◆ THE DATA:

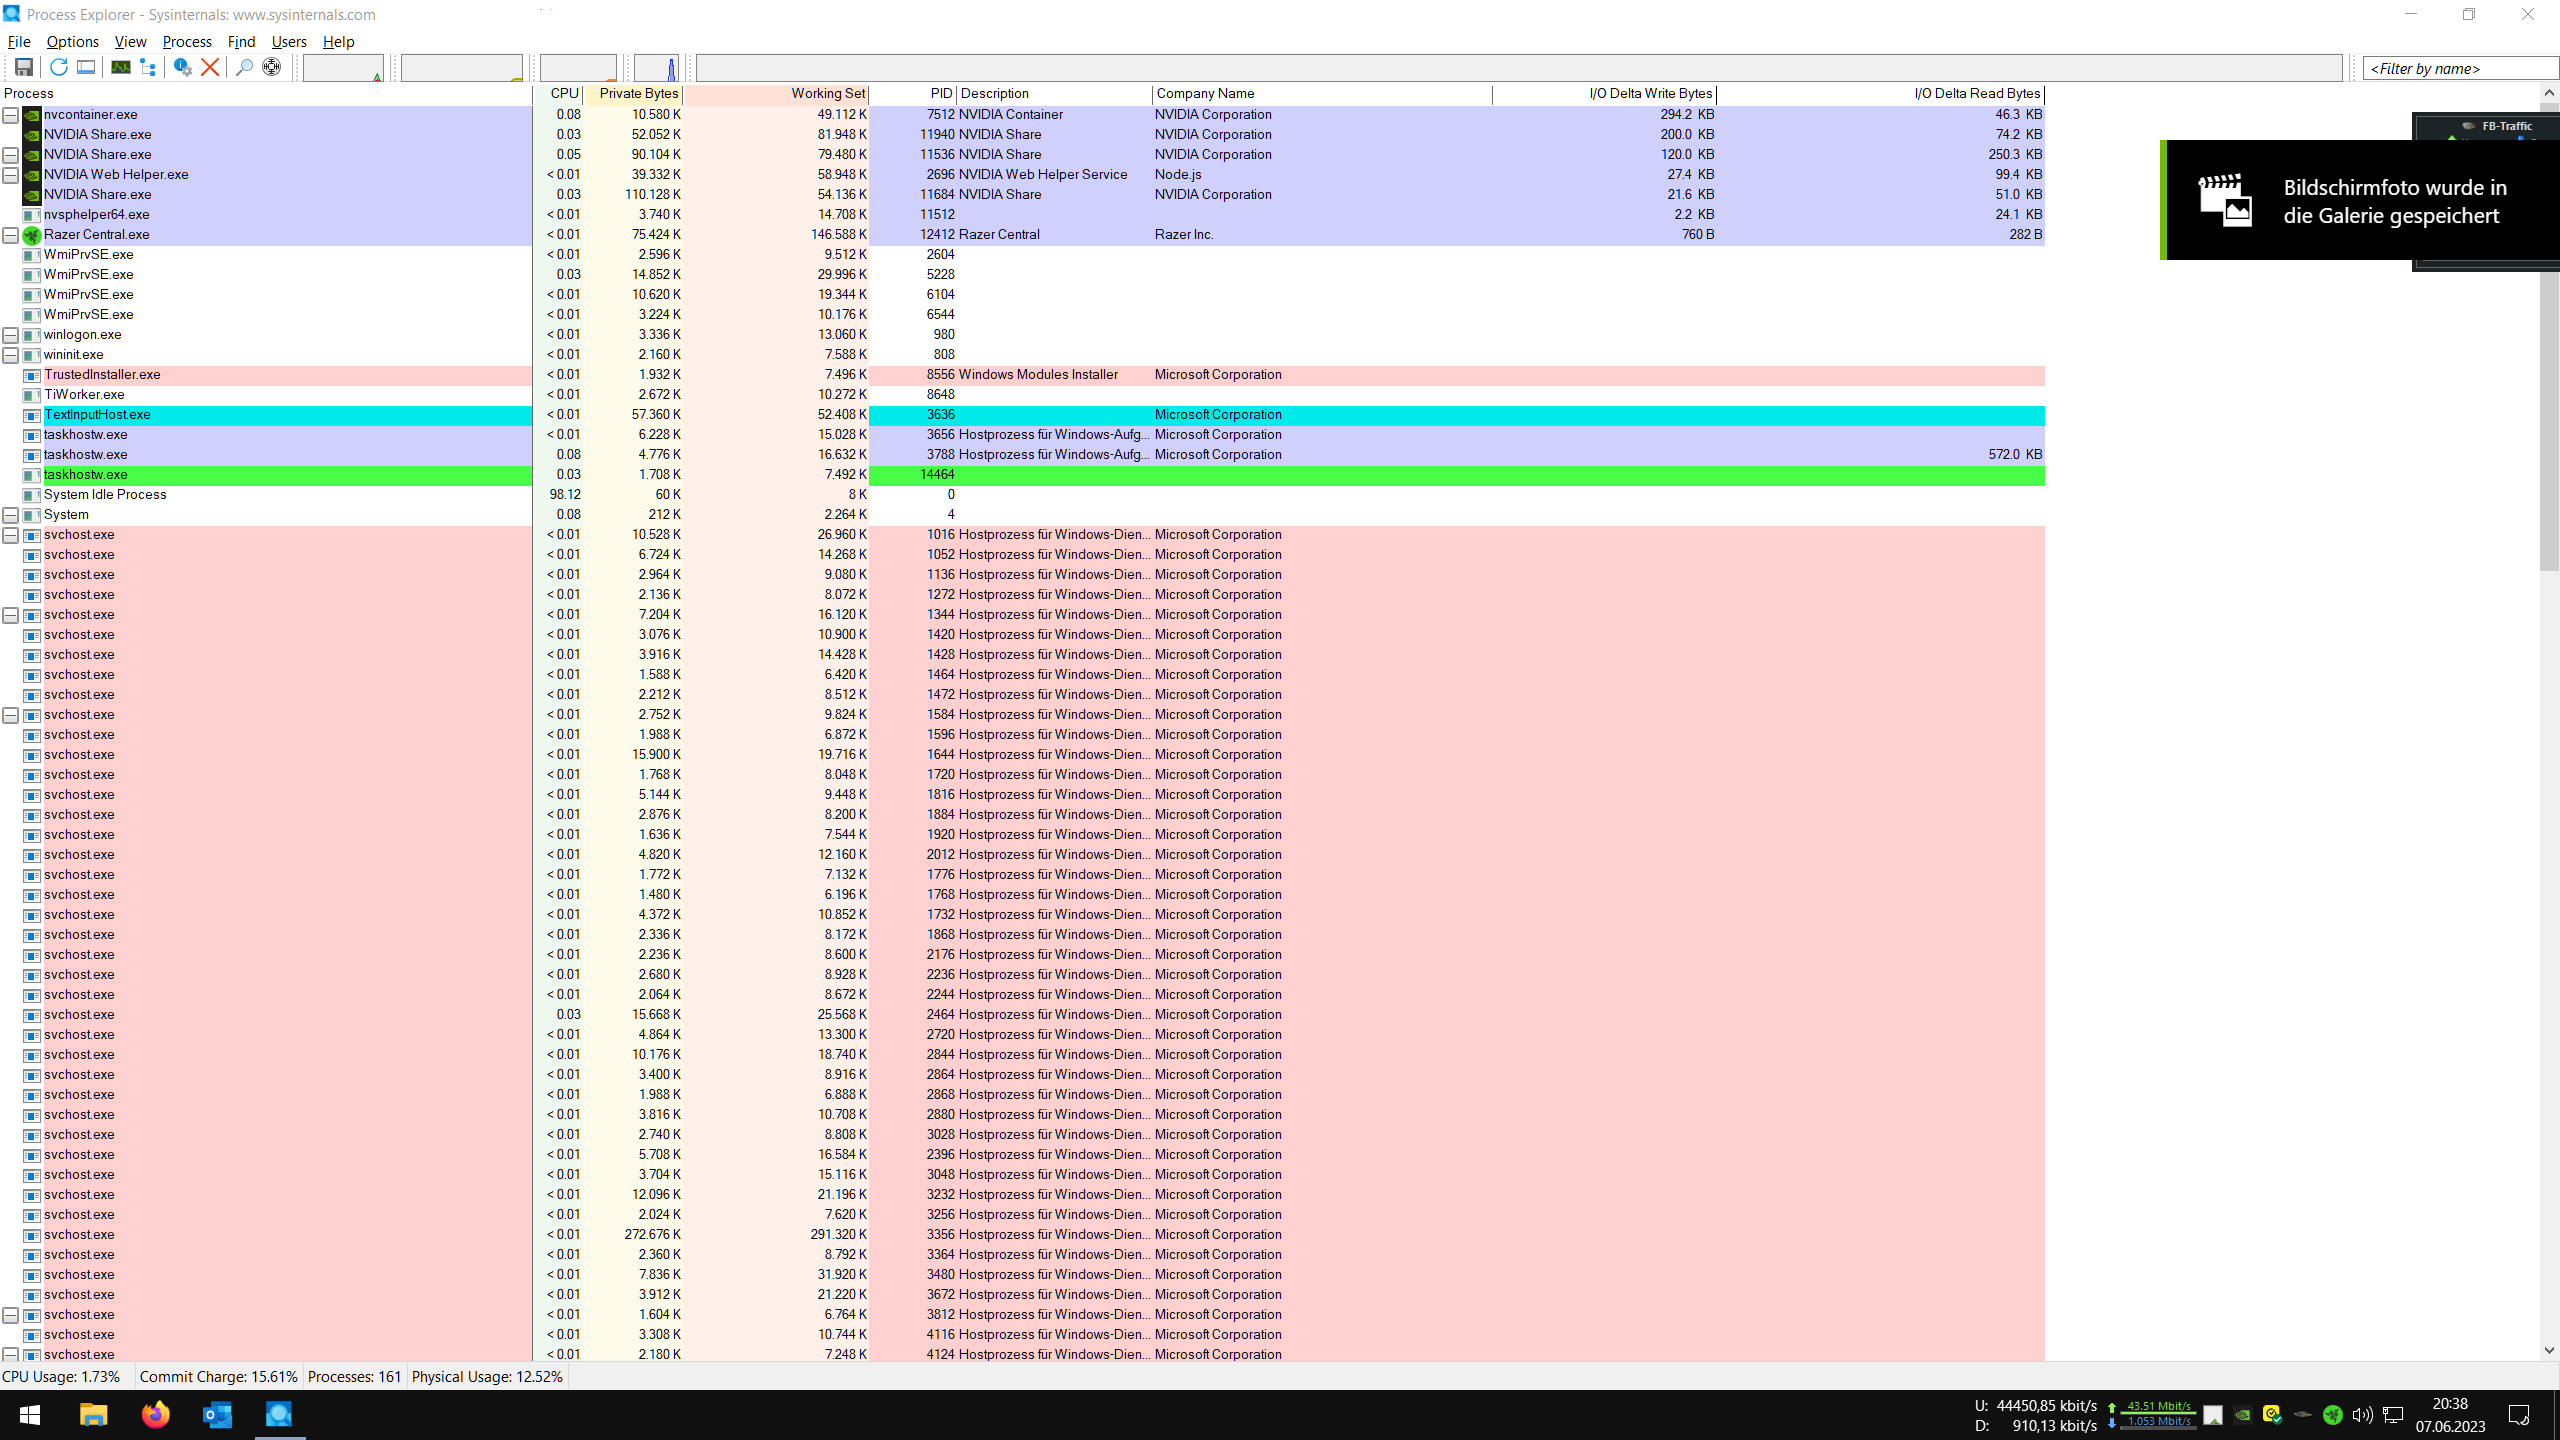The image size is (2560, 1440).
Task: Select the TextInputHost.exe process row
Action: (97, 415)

---

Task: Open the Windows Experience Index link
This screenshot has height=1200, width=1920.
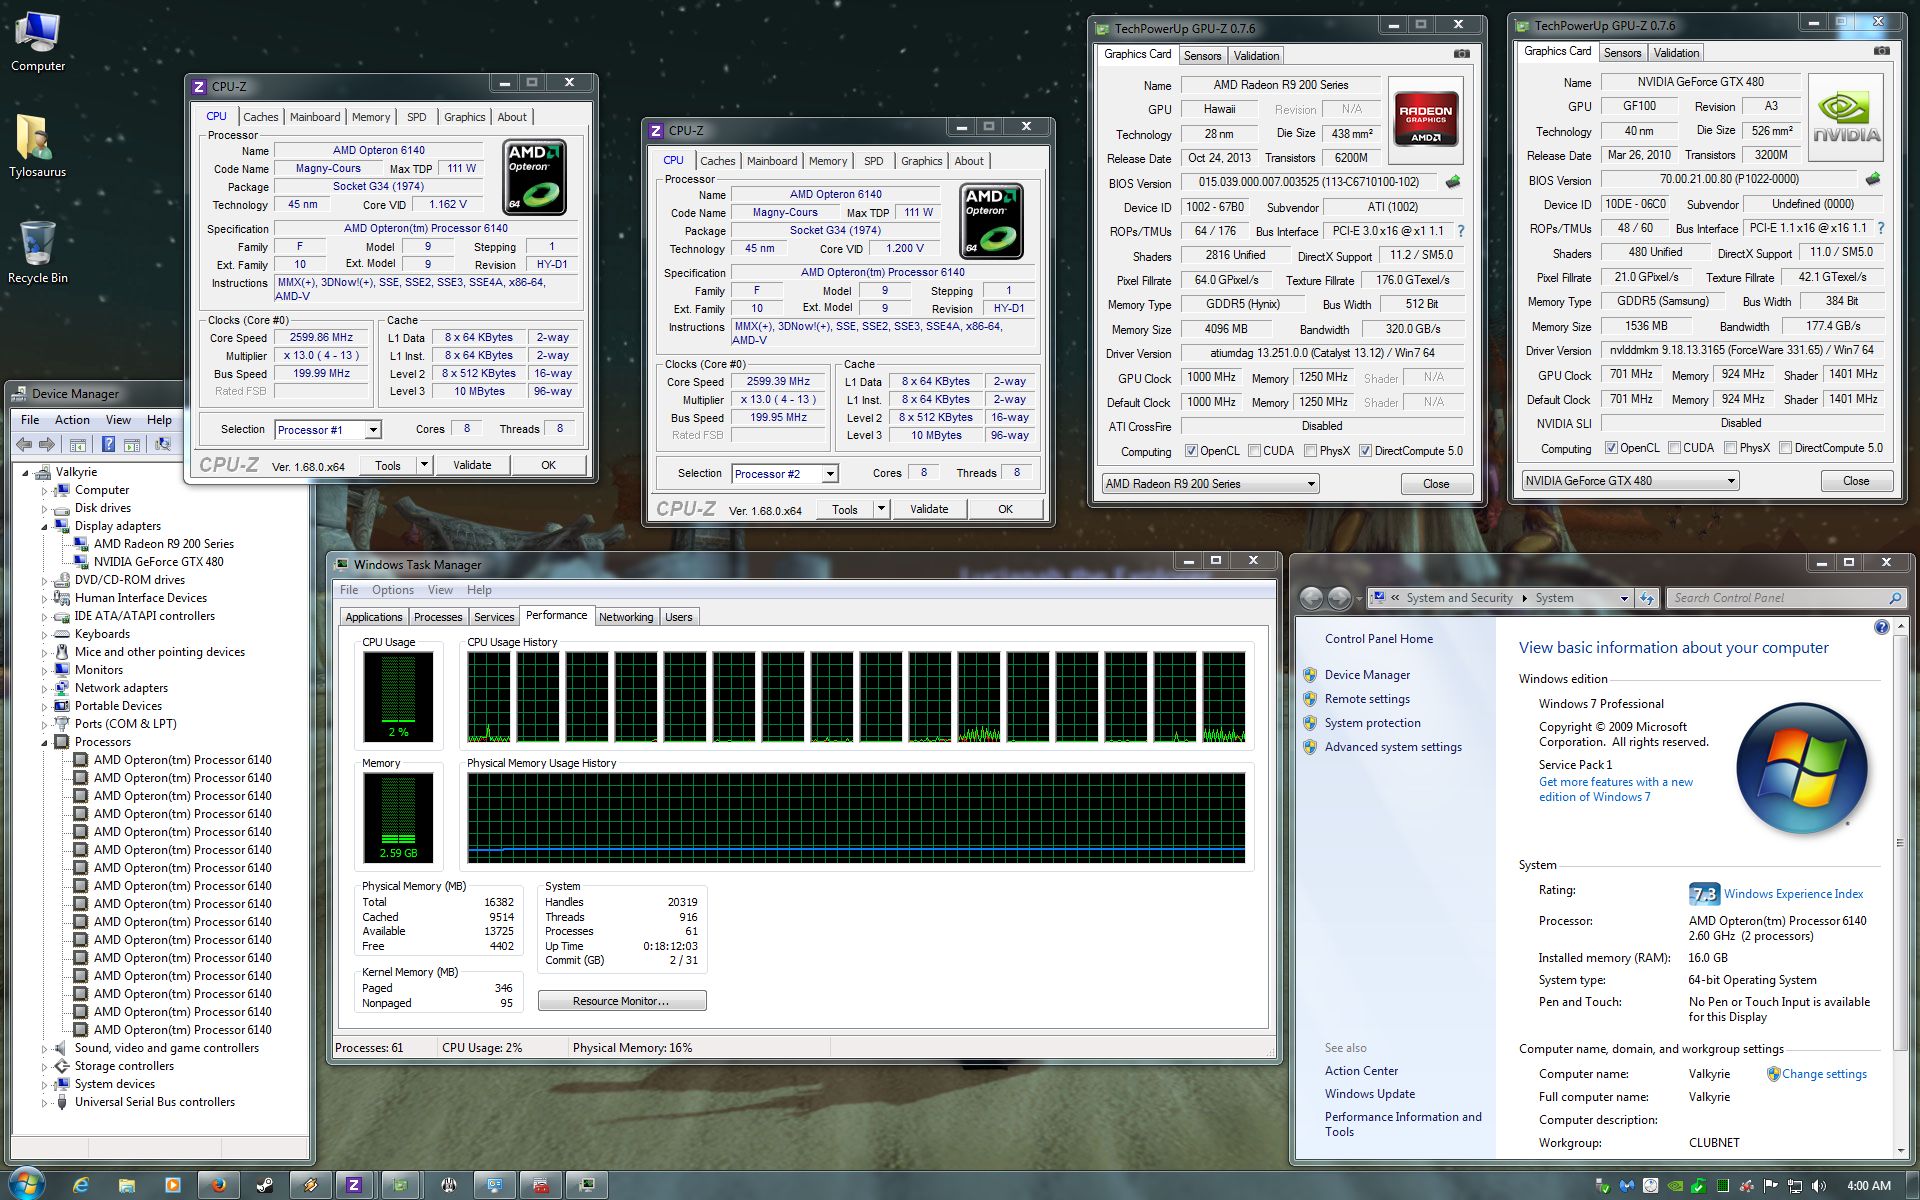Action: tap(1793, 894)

◆ WORK INSTRUCTIONS:
Output everything from the line containing "The image size is (2560, 1440)." down to the line containing "Action: (97, 415)", both included, as a JSON list of strings with one string per line and blank lines left out. Leave the pictures out of the answer.

◆ OUTPUT FOR THIS TASK:
[
  "The image size is (2560, 1440).",
  "Task: Select the TextInputHost.exe process row",
  "Action: (97, 415)"
]